Port Orford Cedar has white fungus looking growth climbing up the bottom of trunk

Asked January 4, 2020, 9:07 PM EST

I’ve seen a post from 2017 on this but no answer was given. The poster had paid $250 to an arborist who did t know what it was. The tree looks healthy but I’m worried about it. It’s also on the ground at the base of the tree. I included a photo of that too.

Washington County Oregon forestry trees and shrubs

6 Responses

The fungus on and around your tree is similar-looking to the one from a post in 2017. If you follow that thread to the final answer, the suggestion is to wait and see how the tree health is. Here is the post, "Port Oroford slime?" https://ask.extension.org/questions/436962
The forestry expert didn't think this was a root rot, but possibly a surface fungal issue. Information for the OSU Plant Clinic is offered for identification: https://bpp.oregonstate.edu/plant-clinic I don't know if the prior poster followed up on this.
As I did in 2017, I will forward your question to our forestry extension agent. Perhaps another expert recognizes the issue and can offer additional advice.

It is likely the fungus in the photo is not a "tree killer" pathogen, but rather a saprophytic fungus growing on dead material. I say this because you said the tree crown appears to be healthy and also the fungus is growing on surface material and forest floor litter. However, a definitive identification of the fungus would be needed to confirm this. The OSU Plant Clinic should be able to do this with samples of the fungal material and plant parts it is growing on. https://bpp.oregonstate.edu/plant-clinic

Also, I will send photos to some forest pathologists to see if they recognize this fungus and report back if I find any new information.

Thank you for the two responses. I had read the prior question and response which I referenced in my question. A wait and see how it affects the health of the tree, in my view, was not an answer since avoiding dealing with a sick and dying tree was the reason for the question in the first place. It is a very large tree and i did not want to be forced to have it taken down. I had an Ash tree taken down last year - it had some sort of root or heart disease/rot. Not that large of a tree and it cost $900. I also have another Port orford tree right next to the one with fungus and don't want two large diseased trees.

I was also thinking the fungus was not tree specific, as in a pathogen that attacked a specific living tree species, because the fungus was also on the ground. However, my concern was that it could be nonspecific and had spread from the ground up the tree.

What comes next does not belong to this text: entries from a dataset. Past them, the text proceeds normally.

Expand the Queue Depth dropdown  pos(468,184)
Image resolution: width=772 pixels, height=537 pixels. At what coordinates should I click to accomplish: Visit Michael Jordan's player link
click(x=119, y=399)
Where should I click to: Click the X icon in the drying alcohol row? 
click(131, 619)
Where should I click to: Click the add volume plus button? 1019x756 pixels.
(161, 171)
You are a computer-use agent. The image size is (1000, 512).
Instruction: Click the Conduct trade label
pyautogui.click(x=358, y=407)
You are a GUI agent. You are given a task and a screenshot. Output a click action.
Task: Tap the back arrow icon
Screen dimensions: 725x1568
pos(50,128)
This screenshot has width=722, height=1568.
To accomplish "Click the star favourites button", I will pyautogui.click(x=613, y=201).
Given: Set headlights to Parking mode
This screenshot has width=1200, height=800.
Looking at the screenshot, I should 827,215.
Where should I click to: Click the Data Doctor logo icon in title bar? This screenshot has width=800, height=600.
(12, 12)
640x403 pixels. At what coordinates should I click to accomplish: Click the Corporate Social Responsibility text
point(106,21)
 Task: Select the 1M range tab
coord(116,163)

I don't know anything about fungus so I wasn't sure if that was possible.

Thank you both for your helpful responses. I have a next step which is helpful and I also hope you get responses from your additional inquiries.

I looked up the meaning of saprophytic fungus and it seems to go on dead material. Is tree bark considered dead material? Thank you.

Saprophyte: Saprophytes feed with decaying organic matter from dead organisms.

Read more: Difference Between Parasite and Saprophyte | Difference Between http://www.differencebetween.net/science/difference-between-parasite-and-saprophyte/#ixzz6BQSq4ofC

I sent the photos to our State Forest Pathologist and she said it was a fungus or perhaps a slime mold, and that she would would "describe it as a non-pathogen and not to worry about the tree’s health". So, the fungus/slime mold on your tree growing on forest floor litter and on dead bark outside of the tree is unlikely to be a problem.

The outer bark of the tree is dead material. The distinction between a saprophytic vs pathogenic is key. Many fungi only colonize dead material and are not pathogens - they don't make the tree sick. (Though a wood rot fungus can grow in the dead heartwood and cause structural failure of the main tree trunk resulting in tree death). Some fungi are both saprophytic and pathogenic, in which case you would find the fungus actually growing (infecting) the living cells of the tree.

The "wait and see approach was advised" because the tree appears healthy and there is does not seem to be a pathogen involved. As stated earlier, a definitive identification of the fungus/slime-mold would be required for 100% confidence.

Perfect! I am relieved. Thank you very much for going to such lengths to provide such a detailed answer.